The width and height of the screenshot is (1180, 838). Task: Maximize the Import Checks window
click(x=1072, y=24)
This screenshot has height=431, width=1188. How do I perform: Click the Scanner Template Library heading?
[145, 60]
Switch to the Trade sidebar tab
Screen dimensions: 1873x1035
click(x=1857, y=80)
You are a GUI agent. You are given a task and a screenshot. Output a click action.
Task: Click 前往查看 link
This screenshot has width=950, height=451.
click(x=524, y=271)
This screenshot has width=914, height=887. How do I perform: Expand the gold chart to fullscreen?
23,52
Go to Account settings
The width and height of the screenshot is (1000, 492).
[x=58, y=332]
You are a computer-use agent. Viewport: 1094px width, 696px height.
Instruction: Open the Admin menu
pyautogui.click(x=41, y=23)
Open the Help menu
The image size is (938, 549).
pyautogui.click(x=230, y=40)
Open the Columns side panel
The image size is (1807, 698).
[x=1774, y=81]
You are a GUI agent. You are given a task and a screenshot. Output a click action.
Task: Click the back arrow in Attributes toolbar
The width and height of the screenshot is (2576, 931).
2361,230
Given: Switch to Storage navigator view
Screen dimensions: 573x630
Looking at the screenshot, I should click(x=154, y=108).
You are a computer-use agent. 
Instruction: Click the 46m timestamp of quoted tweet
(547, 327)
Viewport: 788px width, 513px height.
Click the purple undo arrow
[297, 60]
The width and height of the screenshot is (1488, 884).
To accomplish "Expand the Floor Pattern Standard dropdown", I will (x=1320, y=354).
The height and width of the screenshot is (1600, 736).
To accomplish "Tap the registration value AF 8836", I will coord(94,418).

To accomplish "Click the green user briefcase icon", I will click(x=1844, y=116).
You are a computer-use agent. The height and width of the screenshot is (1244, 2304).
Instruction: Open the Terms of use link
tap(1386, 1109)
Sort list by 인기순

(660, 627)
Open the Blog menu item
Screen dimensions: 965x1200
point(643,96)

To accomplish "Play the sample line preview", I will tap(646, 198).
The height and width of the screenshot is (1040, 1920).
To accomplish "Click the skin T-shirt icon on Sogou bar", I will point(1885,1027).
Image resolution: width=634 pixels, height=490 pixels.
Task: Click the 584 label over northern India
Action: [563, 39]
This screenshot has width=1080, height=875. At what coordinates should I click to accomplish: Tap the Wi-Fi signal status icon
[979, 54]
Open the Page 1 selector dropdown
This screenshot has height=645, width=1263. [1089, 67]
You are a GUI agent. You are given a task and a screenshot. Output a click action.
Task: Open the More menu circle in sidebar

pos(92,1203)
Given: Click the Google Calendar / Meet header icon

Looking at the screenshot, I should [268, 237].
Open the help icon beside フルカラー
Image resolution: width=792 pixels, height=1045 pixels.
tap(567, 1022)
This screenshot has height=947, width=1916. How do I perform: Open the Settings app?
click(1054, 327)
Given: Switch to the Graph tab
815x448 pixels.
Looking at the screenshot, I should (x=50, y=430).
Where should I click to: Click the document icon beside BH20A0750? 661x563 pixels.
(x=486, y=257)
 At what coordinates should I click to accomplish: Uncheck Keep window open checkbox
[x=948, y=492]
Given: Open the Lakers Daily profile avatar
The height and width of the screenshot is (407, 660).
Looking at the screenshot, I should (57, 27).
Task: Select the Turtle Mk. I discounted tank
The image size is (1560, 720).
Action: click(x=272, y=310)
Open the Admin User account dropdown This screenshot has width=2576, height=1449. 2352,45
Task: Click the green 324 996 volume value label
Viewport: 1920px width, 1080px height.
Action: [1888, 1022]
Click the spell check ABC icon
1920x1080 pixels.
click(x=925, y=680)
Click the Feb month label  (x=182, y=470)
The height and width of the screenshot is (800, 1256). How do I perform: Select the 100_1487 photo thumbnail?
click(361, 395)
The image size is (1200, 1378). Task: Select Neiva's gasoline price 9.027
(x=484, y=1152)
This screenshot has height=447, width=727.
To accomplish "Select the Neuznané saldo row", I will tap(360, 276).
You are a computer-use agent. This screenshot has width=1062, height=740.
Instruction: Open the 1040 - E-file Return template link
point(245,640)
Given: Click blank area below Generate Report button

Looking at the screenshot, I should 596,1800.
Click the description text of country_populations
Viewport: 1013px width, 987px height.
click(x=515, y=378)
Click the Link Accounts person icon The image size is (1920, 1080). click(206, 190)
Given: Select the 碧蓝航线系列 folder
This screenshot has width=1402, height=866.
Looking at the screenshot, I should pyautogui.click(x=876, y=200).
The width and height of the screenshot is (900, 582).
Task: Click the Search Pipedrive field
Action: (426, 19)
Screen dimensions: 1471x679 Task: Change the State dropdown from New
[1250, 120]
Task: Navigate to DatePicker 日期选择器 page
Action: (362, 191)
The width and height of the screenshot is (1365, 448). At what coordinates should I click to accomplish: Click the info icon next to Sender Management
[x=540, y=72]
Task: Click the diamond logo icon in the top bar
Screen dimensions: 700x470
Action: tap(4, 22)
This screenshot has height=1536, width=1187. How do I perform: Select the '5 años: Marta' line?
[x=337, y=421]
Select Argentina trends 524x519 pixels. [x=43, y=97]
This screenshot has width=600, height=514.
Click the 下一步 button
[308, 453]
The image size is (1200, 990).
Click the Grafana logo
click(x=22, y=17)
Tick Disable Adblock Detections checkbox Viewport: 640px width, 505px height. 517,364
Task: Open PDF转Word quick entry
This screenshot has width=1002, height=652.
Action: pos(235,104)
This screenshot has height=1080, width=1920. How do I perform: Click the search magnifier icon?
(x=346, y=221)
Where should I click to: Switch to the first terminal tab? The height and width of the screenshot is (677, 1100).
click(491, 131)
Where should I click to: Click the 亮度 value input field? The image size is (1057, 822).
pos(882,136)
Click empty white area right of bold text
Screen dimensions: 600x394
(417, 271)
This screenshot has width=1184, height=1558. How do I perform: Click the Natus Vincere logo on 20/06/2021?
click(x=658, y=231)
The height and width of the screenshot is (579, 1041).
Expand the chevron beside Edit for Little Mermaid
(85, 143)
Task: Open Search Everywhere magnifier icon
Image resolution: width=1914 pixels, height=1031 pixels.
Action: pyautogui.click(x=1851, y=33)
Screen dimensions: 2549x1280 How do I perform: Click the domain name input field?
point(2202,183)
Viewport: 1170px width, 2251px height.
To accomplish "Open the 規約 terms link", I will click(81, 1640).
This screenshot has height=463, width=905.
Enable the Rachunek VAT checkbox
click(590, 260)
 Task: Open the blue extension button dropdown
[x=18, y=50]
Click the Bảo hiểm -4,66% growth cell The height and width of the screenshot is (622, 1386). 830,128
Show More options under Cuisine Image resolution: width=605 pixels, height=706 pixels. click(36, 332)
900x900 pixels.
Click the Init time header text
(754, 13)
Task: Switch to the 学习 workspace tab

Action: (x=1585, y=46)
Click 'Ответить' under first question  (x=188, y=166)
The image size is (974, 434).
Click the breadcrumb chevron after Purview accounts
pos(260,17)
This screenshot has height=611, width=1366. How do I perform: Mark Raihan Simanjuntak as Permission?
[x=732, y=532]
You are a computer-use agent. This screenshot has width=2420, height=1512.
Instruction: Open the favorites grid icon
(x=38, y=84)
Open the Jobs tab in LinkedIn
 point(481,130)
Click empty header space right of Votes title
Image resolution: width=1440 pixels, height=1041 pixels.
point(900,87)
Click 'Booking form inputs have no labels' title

> Exercise: Reproduce every one of the entries above, line for line, without changing a single character.

> Task response:
The width and height of the screenshot is (1180, 838). Task: Maximize the Import Checks window
click(x=1072, y=24)
This screenshot has height=431, width=1188. How do I perform: Click the Scanner Template Library heading?
[145, 60]
Switch to the Trade sidebar tab
Screen dimensions: 1873x1035
click(x=1857, y=80)
You are a GUI agent. You are given a task and a screenshot. Output a click action.
Task: Click 前往查看 link
This screenshot has width=950, height=451.
click(x=524, y=271)
This screenshot has width=914, height=887. How do I perform: Expand the gold chart to fullscreen?
23,52
Go to Account settings
The width and height of the screenshot is (1000, 492).
[x=58, y=332]
You are a computer-use agent. Viewport: 1094px width, 696px height.
Instruction: Open the Admin menu
pyautogui.click(x=41, y=23)
Open the Help menu
The image size is (938, 549).
pyautogui.click(x=230, y=40)
Open the Columns side panel
The image size is (1807, 698).
[x=1774, y=81]
You are a GUI agent. You are given a task and a screenshot. Output a click action.
Task: Click the back arrow in Attributes toolbar
The width and height of the screenshot is (2576, 931).
2361,230
Given: Switch to Storage navigator view
Screen dimensions: 573x630
Looking at the screenshot, I should click(x=154, y=108).
You are a computer-use agent. 
Instruction: Click the 46m timestamp of quoted tweet
(547, 327)
Viewport: 788px width, 513px height.
Click the purple undo arrow
[297, 60]
The width and height of the screenshot is (1488, 884).
To accomplish "Expand the Floor Pattern Standard dropdown", I will (x=1320, y=354).
The height and width of the screenshot is (1600, 736).
To accomplish "Tap the registration value AF 8836", I will coord(94,418).

To accomplish "Click the green user briefcase icon", I will click(x=1844, y=116).
You are a computer-use agent. The height and width of the screenshot is (1244, 2304).
Instruction: Open the Terms of use link
tap(1386, 1109)
Sort list by 인기순

(660, 627)
Open the Blog menu item
Screen dimensions: 965x1200
point(643,96)

To accomplish "Play the sample line preview", I will tap(646, 198).
The height and width of the screenshot is (1040, 1920).
To accomplish "Click the skin T-shirt icon on Sogou bar", I will point(1885,1027).
Image resolution: width=634 pixels, height=490 pixels.
Task: Click the 584 label over northern India
Action: [563, 39]
This screenshot has width=1080, height=875. At what coordinates should I click to accomplish: Tap the Wi-Fi signal status icon
[979, 54]
Open the Page 1 selector dropdown
This screenshot has height=645, width=1263. [1089, 67]
You are a GUI agent. You are given a task and a screenshot. Output a click action.
Task: Open the More menu circle in sidebar

pos(92,1203)
Given: Click the Google Calendar / Meet header icon

Looking at the screenshot, I should [268, 237].
Open the help icon beside フルカラー
Image resolution: width=792 pixels, height=1045 pixels.
tap(567, 1022)
This screenshot has height=947, width=1916. How do I perform: Open the Settings app?
click(1054, 327)
Given: Switch to the Graph tab
815x448 pixels.
Looking at the screenshot, I should (x=50, y=430).
Where should I click to: Click the document icon beside BH20A0750? 661x563 pixels.
(x=486, y=257)
 At what coordinates should I click to accomplish: Uncheck Keep window open checkbox
[x=948, y=492]
Given: Open the Lakers Daily profile avatar
The height and width of the screenshot is (407, 660).
Looking at the screenshot, I should (57, 27).
Task: Select the Turtle Mk. I discounted tank
The image size is (1560, 720).
Action: click(x=272, y=310)
Open the Admin User account dropdown This screenshot has width=2576, height=1449. 2352,45
Task: Click the green 324 996 volume value label
Viewport: 1920px width, 1080px height.
Action: [1888, 1022]
Click the spell check ABC icon
1920x1080 pixels.
click(x=925, y=680)
Click the Feb month label  (x=182, y=470)
The height and width of the screenshot is (800, 1256). How do I perform: Select the 100_1487 photo thumbnail?
click(361, 395)
The image size is (1200, 1378). Task: Select Neiva's gasoline price 9.027
(x=484, y=1152)
This screenshot has height=447, width=727.
To accomplish "Select the Neuznané saldo row", I will tap(360, 276).
You are a computer-use agent. This screenshot has width=1062, height=740.
Instruction: Open the 1040 - E-file Return template link
point(245,640)
Given: Click blank area below Generate Report button

Looking at the screenshot, I should 596,1800.
Click the description text of country_populations
Viewport: 1013px width, 987px height.
click(x=515, y=378)
Click the Link Accounts person icon The image size is (1920, 1080). click(206, 190)
Given: Select the 碧蓝航线系列 folder
This screenshot has width=1402, height=866.
Looking at the screenshot, I should pyautogui.click(x=876, y=200).
The width and height of the screenshot is (900, 582).
Task: Click the Search Pipedrive field
Action: (426, 19)
Screen dimensions: 1471x679 Task: Change the State dropdown from New
[1250, 120]
Task: Navigate to DatePicker 日期选择器 page
Action: (362, 191)
The width and height of the screenshot is (1365, 448). At what coordinates should I click to accomplish: Click the info icon next to Sender Management
[x=540, y=72]
Task: Click the diamond logo icon in the top bar
Screen dimensions: 700x470
Action: tap(4, 22)
This screenshot has height=1536, width=1187. How do I perform: Select the '5 años: Marta' line?
[x=337, y=421]
Select Argentina trends 524x519 pixels. [x=43, y=97]
This screenshot has width=600, height=514.
Click the 下一步 button
[308, 453]
The image size is (1200, 990).
Click the Grafana logo
click(x=22, y=17)
Tick Disable Adblock Detections checkbox Viewport: 640px width, 505px height. 517,364
Task: Open PDF转Word quick entry
This screenshot has width=1002, height=652.
Action: pos(235,104)
This screenshot has height=1080, width=1920. How do I perform: Click the search magnifier icon?
(x=346, y=221)
Where should I click to: Switch to the first terminal tab? The height and width of the screenshot is (677, 1100).
click(491, 131)
Where should I click to: Click the 亮度 value input field? The image size is (1057, 822).
pos(882,136)
Click empty white area right of bold text
Screen dimensions: 600x394
(417, 271)
This screenshot has width=1184, height=1558. How do I perform: Click the Natus Vincere logo on 20/06/2021?
click(x=658, y=231)
The height and width of the screenshot is (579, 1041).
Expand the chevron beside Edit for Little Mermaid
(85, 143)
Task: Open Search Everywhere magnifier icon
Image resolution: width=1914 pixels, height=1031 pixels.
Action: pyautogui.click(x=1851, y=33)
Screen dimensions: 2549x1280 How do I perform: Click the domain name input field?
point(2202,183)
Viewport: 1170px width, 2251px height.
To accomplish "Open the 規約 terms link", I will click(81, 1640).
This screenshot has height=463, width=905.
Enable the Rachunek VAT checkbox
click(590, 260)
 Task: Open the blue extension button dropdown
[x=18, y=50]
Click the Bảo hiểm -4,66% growth cell The height and width of the screenshot is (622, 1386). 830,128
Show More options under Cuisine Image resolution: width=605 pixels, height=706 pixels. click(36, 332)
900x900 pixels.
Click the Init time header text
(754, 13)
Task: Switch to the 学习 workspace tab

Action: (x=1585, y=46)
Click 'Ответить' under first question  (x=188, y=166)
The image size is (974, 434).
Click the breadcrumb chevron after Purview accounts
pos(260,17)
This screenshot has height=611, width=1366. How do I perform: Mark Raihan Simanjuntak as Permission?
[x=732, y=532]
You are a computer-use agent. This screenshot has width=2420, height=1512.
Instruction: Open the favorites grid icon
(x=38, y=84)
Open the Jobs tab in LinkedIn
 point(481,130)
Click empty header space right of Votes title
Image resolution: width=1440 pixels, height=1041 pixels.
point(900,87)
Click 'Booking form inputs have no labels' title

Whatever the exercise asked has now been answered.